▶ **WHAT YOU HAVE TO DO**
In the transcript below, how far along does Mike Mroczka say you probably are once you combine changing your questions with rotating them?

▶ **SUPPLIED TEXT**

========

Mike Mroczka:Yeah, I think there's maybe three pieces of advice I'd give the first one when it comes to questions like, even if you had questions let's say you had a specific set of questions that you used If you just ask ChatGPT to change them a little bit, you can really twist any question and have it give you an entirely different kind of take, and then every time if you're going in with a new question, that's just vaguely different, just enough to where nobody can just outright prepare for it, especially if it's a technical question. It's very easy to do and it really really kind of prevents that sort of that scenario we just talked about of people knowing exactly what the question is and if you change it just slightly and somebody is really not technical and not a good fit for the job, they're not going to be able to pick up on it. So it's that's a very helpful thing to kind of go through. So that's one just honestly. Chat GBT is a great tool by itself.
Mike Mroczka:There are publicly available tools. There's some tools that actually have existed for a long time. You know we used to have people that would take the SATs but for mobility reasons couldn't get out of the house and disabilities and things like that. So there are things that will let you basically have them download software on their computer and definitely it's it's an option, but in general I think that's actually overkill when you kind of couple both changing your questions and then sort of rotating, like just being aware of, like all of the other you know, kind of problems that can exist in the interview process. You're probably about 90% of the way there.
Mike Mroczka:I think this is more about awareness than almost anything else and that last thing I'll say for just number three is that at the end of the day, when that last thing I'll say for just number three is that at the end of the day, when it comes down to this, we're not looking for a perfect interview process that 100% stops all people. We're just looking to not be the main target. So this is exactly like why we you know, if you have cameras on your house and you've got the like beware of dog sign in your yard, like that goes a long way to stopping people from doing it. So it's it's. It's very much about just sort of showcasing, that you're kind of aware of what's going on and people usually drop out just with that in mind.
Josh Matthews:That makes an awful lot of sense, and I'd like to add that this goes for any interview question where you can tweak it a little bit.
Josh Matthews:A lot of people I've given advice for years on the career show, like just Google, the top 10 most commonly asked questions. Type up your answers, get it down to 30 seconds, practice it. This is not a bad way to prep. But if someone tweaks those and you don't have it internalized, that's you. You're asking about you, man. You got to know yourself right, so you can't just rattle. The idea is to be able to articulate what you know, and the preparation can help with that, and you should be able to drift and slide with how any of those questions go.
Josh Matthews:I will bring up one thing that happened the other day. I think it was on Friday, Thursday or Friday last week. I interviewed someone. This person is actually a very good friend of mine. He's an architect, he's a very smart guy, and I interviewed him and it looked to me like he was looking at notes when I was asking him questions. And I asked him and I would have asked anyone this I said do you mind if I ask are you referring to notes right now? And he's like well, oh, no, no, not at all. So his baseline of eye tracking. If anyone knows about eye tracking, you have to know someone's baseline before you can tell if they're deviating from that for lie detection. His baseline was to look down when he's accessing his thoughts and memories, and it looked like he was looking at a different monitor or looking at a pad on the table. So all I did was ask him are you looking at notes? And he was like, oh no, no, not at all, and he might have even tilted the camera to show, or something like that.

========

Saved entries
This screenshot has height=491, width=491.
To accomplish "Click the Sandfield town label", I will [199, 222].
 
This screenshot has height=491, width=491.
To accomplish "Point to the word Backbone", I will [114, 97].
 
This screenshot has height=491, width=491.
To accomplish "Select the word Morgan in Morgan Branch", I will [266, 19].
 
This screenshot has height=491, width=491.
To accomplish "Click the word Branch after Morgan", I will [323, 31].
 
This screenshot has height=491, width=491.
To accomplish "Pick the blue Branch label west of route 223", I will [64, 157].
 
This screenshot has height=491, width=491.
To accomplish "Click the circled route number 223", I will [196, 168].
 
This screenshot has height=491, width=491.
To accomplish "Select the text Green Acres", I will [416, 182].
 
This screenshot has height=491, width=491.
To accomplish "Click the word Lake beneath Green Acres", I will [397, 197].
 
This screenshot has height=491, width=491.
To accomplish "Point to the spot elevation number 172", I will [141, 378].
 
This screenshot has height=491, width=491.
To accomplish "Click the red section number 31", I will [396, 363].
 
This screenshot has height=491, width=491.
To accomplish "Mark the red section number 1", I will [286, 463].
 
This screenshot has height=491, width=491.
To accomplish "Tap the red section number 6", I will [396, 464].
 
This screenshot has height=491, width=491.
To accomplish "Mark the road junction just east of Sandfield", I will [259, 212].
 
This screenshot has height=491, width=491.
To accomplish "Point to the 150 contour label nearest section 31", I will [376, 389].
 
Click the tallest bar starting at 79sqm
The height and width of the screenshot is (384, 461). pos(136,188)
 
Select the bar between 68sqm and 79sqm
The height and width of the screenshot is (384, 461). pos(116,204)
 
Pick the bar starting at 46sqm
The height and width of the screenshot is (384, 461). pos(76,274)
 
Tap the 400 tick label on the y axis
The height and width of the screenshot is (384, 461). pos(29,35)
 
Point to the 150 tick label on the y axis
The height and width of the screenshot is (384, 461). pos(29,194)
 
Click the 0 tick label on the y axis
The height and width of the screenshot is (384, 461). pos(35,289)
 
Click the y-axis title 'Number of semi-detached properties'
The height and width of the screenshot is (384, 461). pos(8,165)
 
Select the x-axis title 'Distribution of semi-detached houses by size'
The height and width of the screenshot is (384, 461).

========

▶ **EXPECTED OUTPUT**
About 90% of the way there.